Release Date: Dec 20, 2011  

Contact(s): Schirete Zick (530) 226-2595


Redding, Calif. California’s landscapes are under siege from a host of threats. Catastrophic wildfires, climate change, invasive species and increasing human population put our ecosystems at risk. The U.S. Forest Service has recognized and battled these threats for decades. Recently, the Forest set a goalto maintain and restore the ecological resilience of Forest lands to achieve sustainable ecosystems that provide a broad range of services and value. Ecologically healthy and resilient land­scapes, rich in biodiversity, have greater capacity to adapt and thrive in the face of natural disturbances and large scale threats.
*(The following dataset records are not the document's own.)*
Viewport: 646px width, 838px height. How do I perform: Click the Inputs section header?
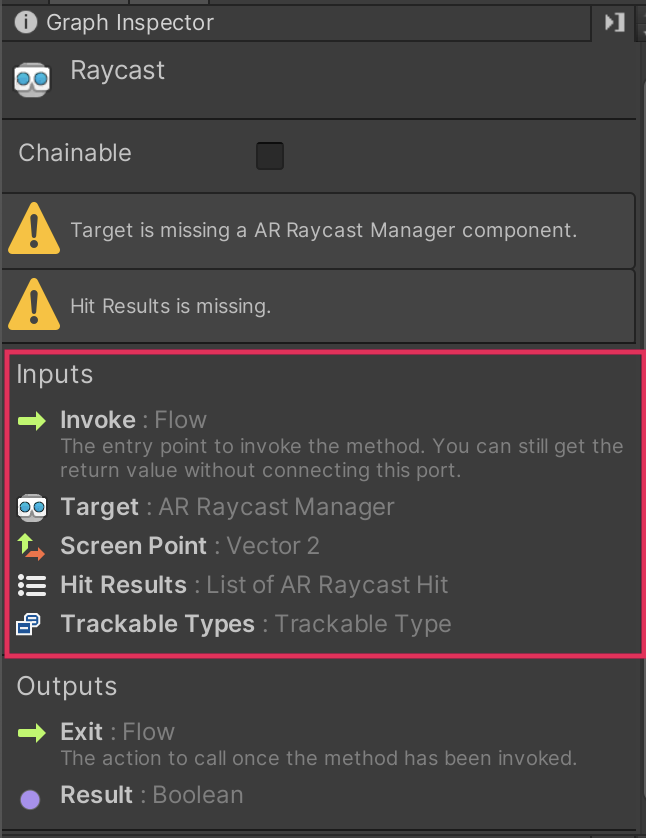point(55,375)
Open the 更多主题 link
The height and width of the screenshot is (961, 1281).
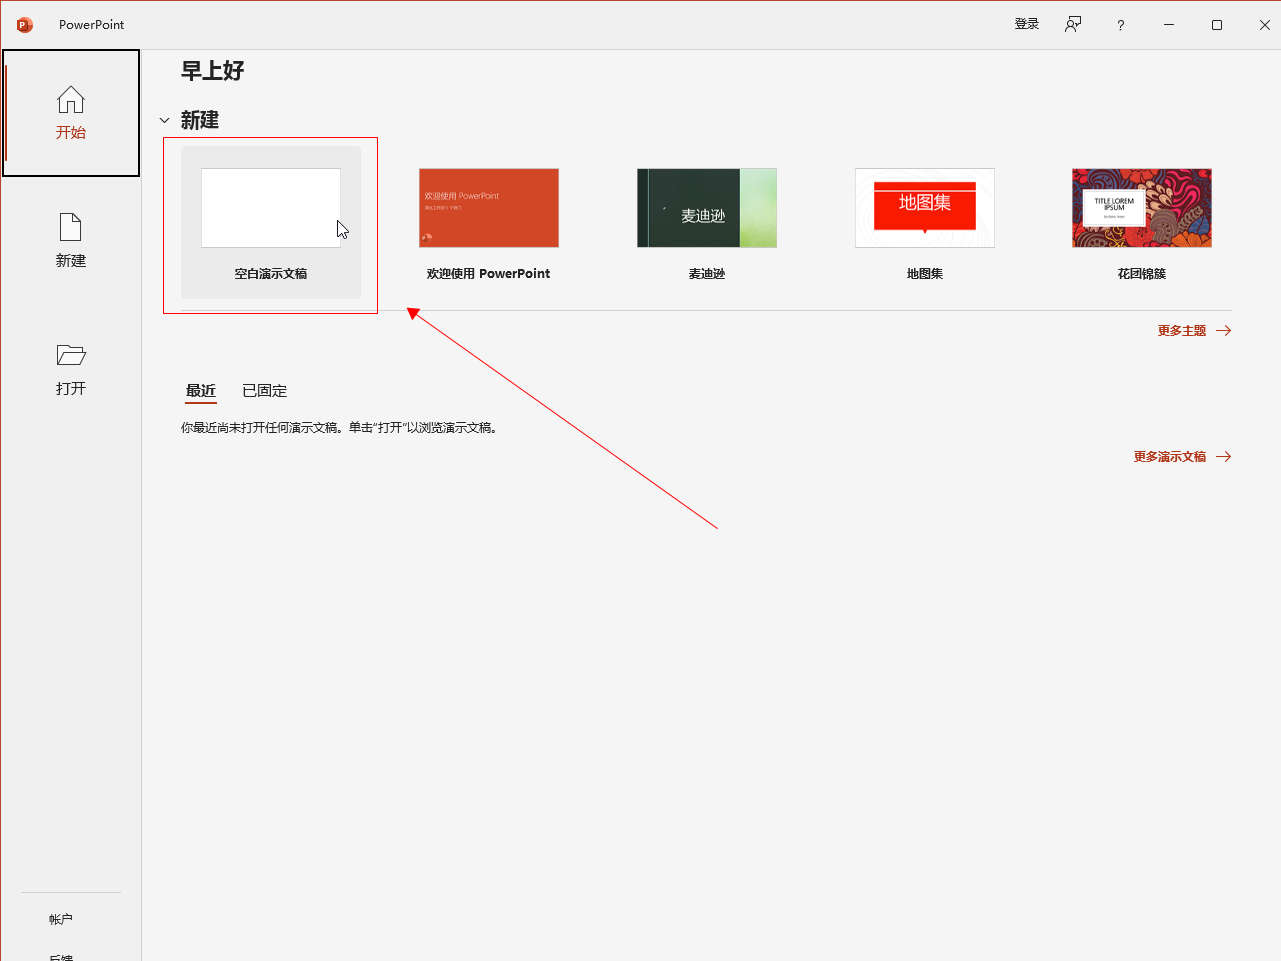[1181, 331]
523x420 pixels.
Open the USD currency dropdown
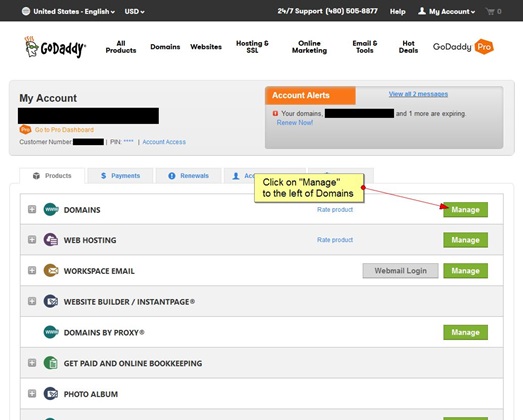[134, 12]
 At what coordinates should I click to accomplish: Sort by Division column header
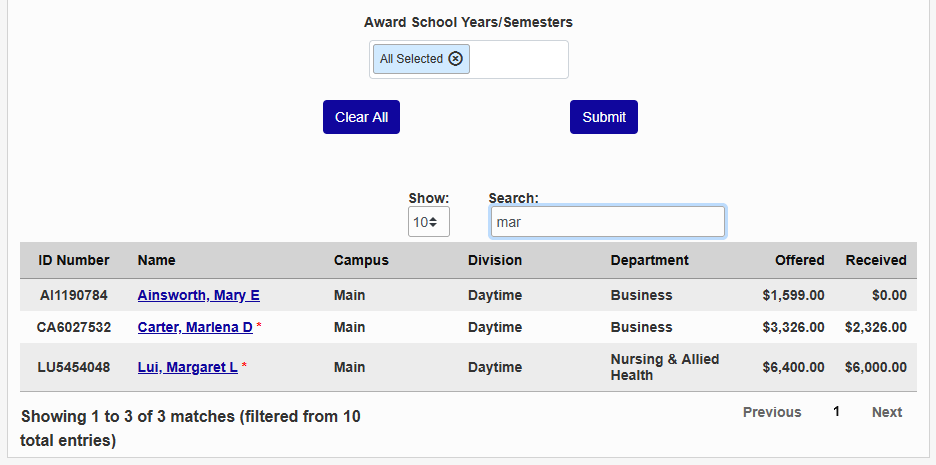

The Forest Service recognizes that it cannot achieve its goals alone. “Emphasis will be placed on expanding and developing partnerships to increase organizational capacity and on the use of landscape level stewardship contracts to achieve restoration goals,” said Randy Moore, Pacific Southwest Regional Forester.

Two of the latest projects on the Shasta-Trinity National Forest are the Browns Project and the Trout Creek Restoration Projects.

The Browns Project is one phase of a large fuel hazard reduction strategy to protect the community of Weaverville, California. This strategy was collaboratively developed with the Trinity County Fire Safe Council and the Trinity County Resource Advisory Committee. The project uses a stewardship contract to achieve landscape restoration and community goals.

The Browns Project was designed to improve forest health by reducing overcrowded forest and associated fuel buildup. The project requires the thinning of forest stands on about 560 acres, reducing fuels throughout the project area.

The Trout Creek Stream Project, located approximately 20 miles northeast of McCloud, California,restores riparian habitat in a meadow system that has been high and dry for many years. Now, aseries of in-stream modifications restore water to the level that abandoned channels once again flow across the meadows, recharging the water table.

No longer trapped within an eroded gully, Trout Creek now overflows on to its floodplain increasing upland water storage that benefits the riparian vegetation along the stream and providing friendlier conditions for fish and other water-dependent wildlife.

“Ecological Restoration crosses land boundaries and includes many different projects,” Moore added. “Ultimately we want to create landscapes that survive and thrive in a changing environment and provide goods, services and recreation opportunities now and for generations to come.”